Entrées pour repérer du texte et des éléments:
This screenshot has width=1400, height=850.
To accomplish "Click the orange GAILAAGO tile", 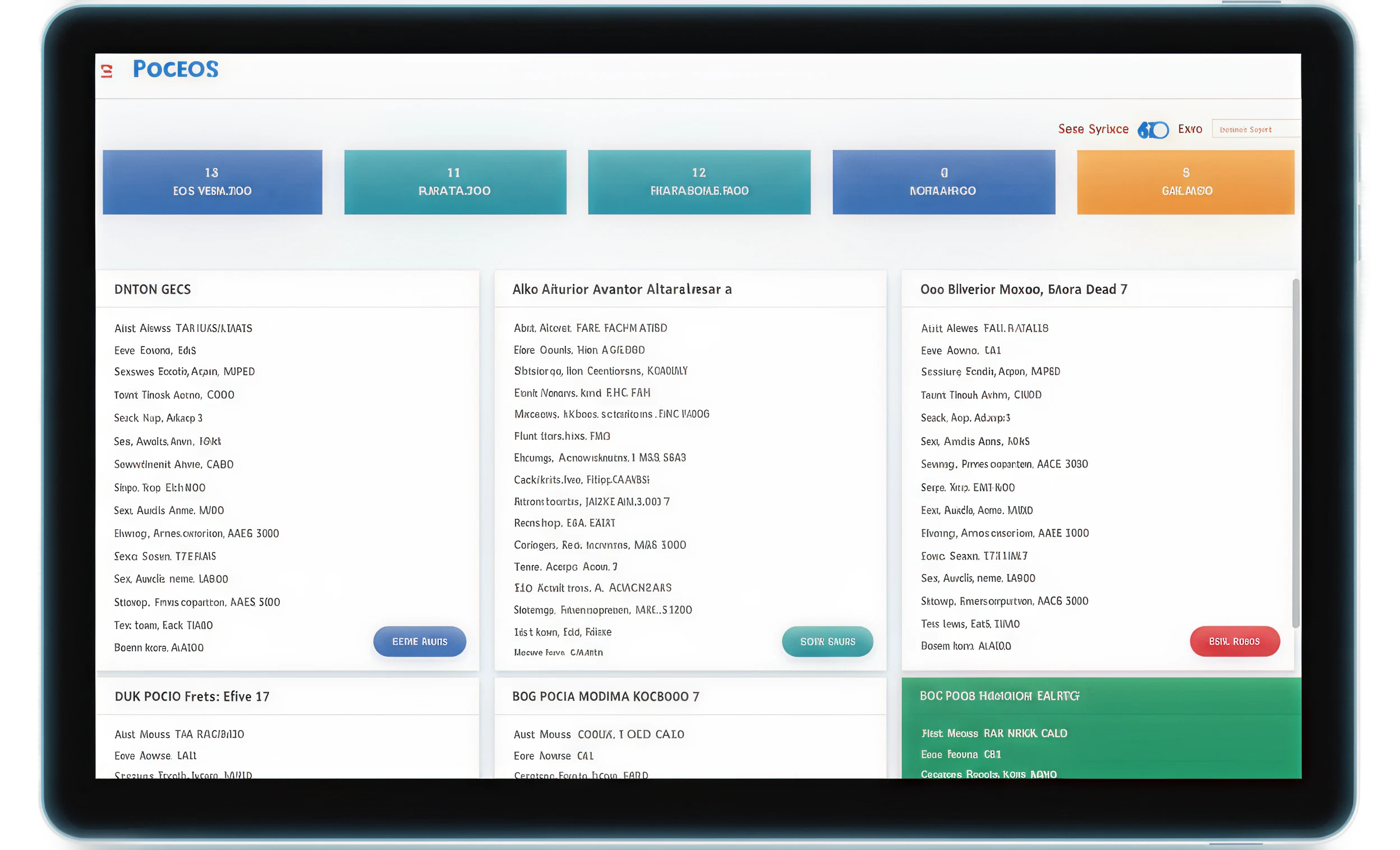I will tap(1185, 182).
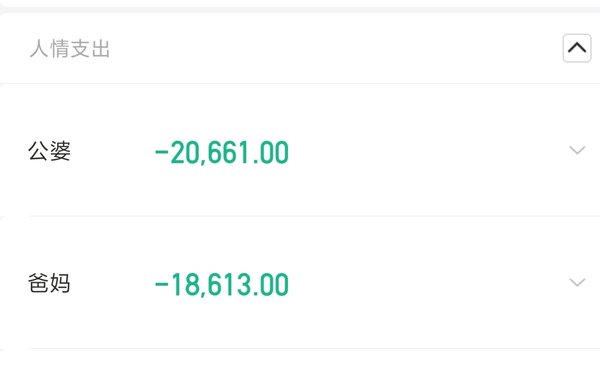Open the -20,661.00 amount details
Image resolution: width=600 pixels, height=387 pixels.
coord(222,152)
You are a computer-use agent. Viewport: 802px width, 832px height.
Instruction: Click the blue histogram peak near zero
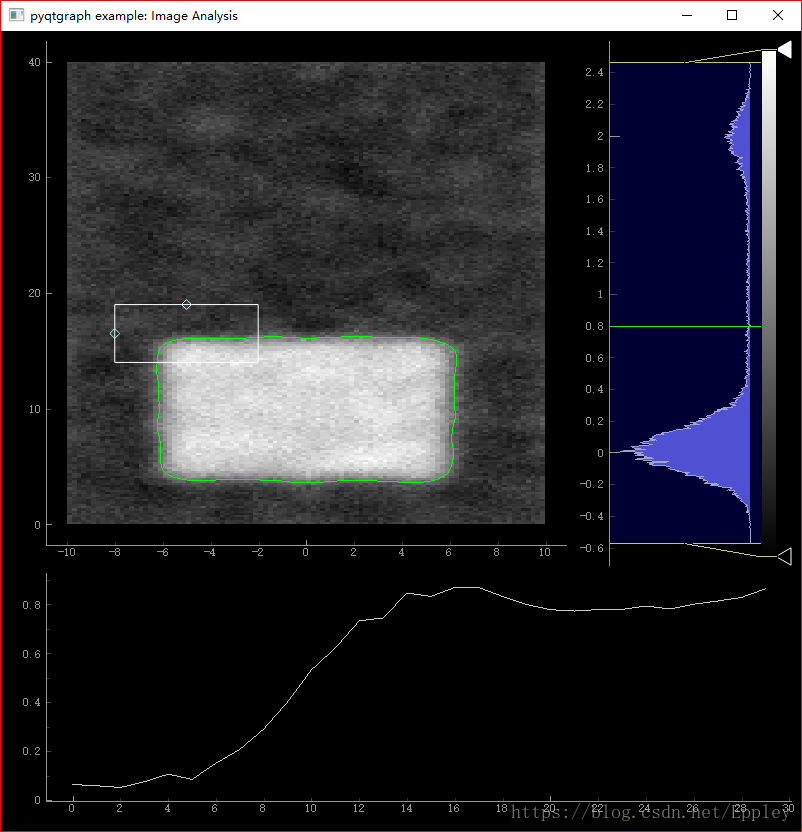[x=690, y=451]
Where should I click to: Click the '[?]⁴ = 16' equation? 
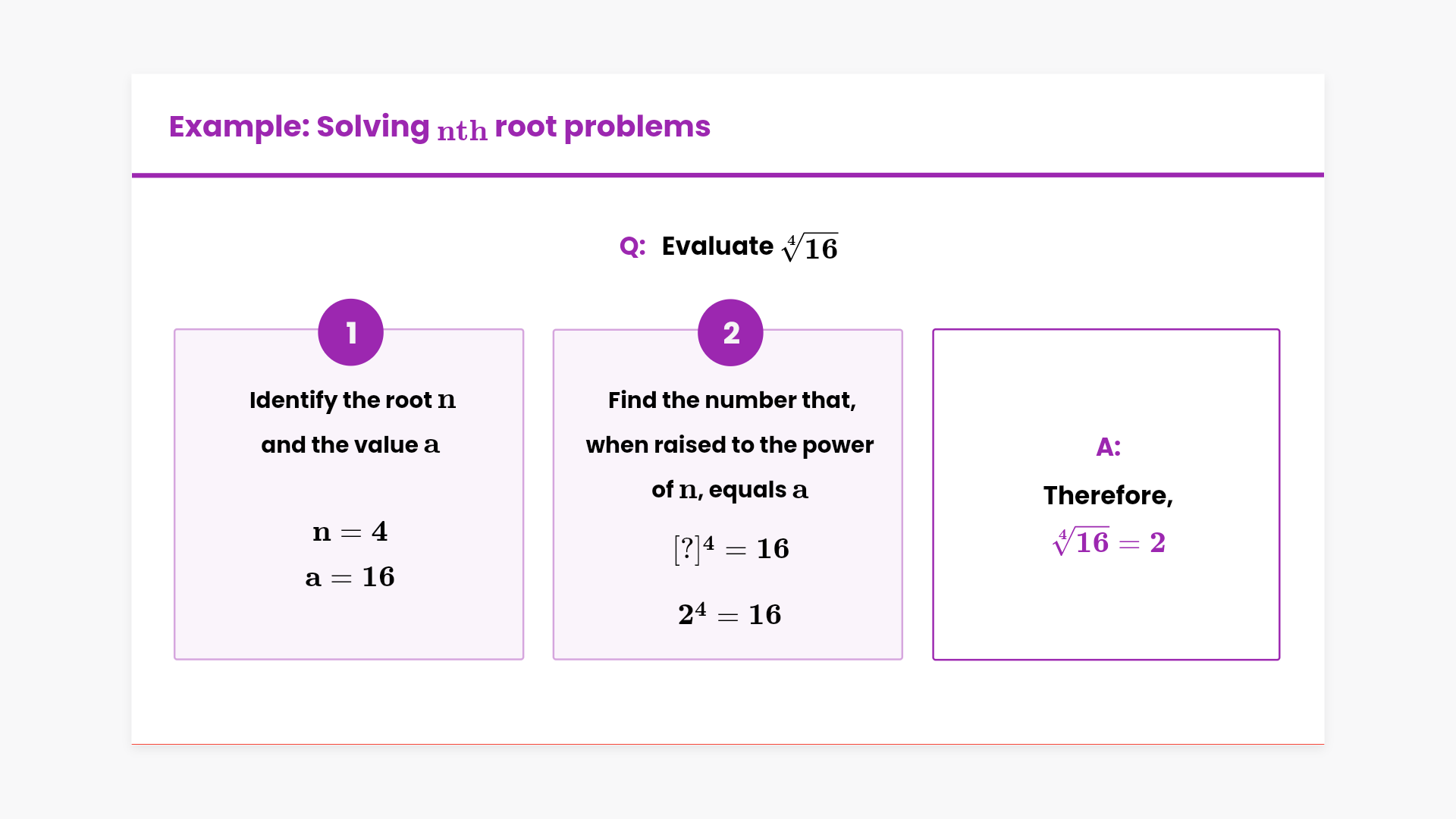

▶ **OBJECTIF**
Transcrivez à l'identique, s'il vous plaît, les lignes des entrées depuis celle qui contient « You are a computer-use » jusqu'à la fin des entrées, bornes comprises. N'incluez pas les images dans votre réponse.

▶ **RÉPONSE FINALE**
You are a computer-use agent. Viewport: 802px width, 832px height.
Instruction: Click the blue histogram peak near zero
[x=690, y=451]
Where should I click to: Click the '[?]⁴ = 16' equation? 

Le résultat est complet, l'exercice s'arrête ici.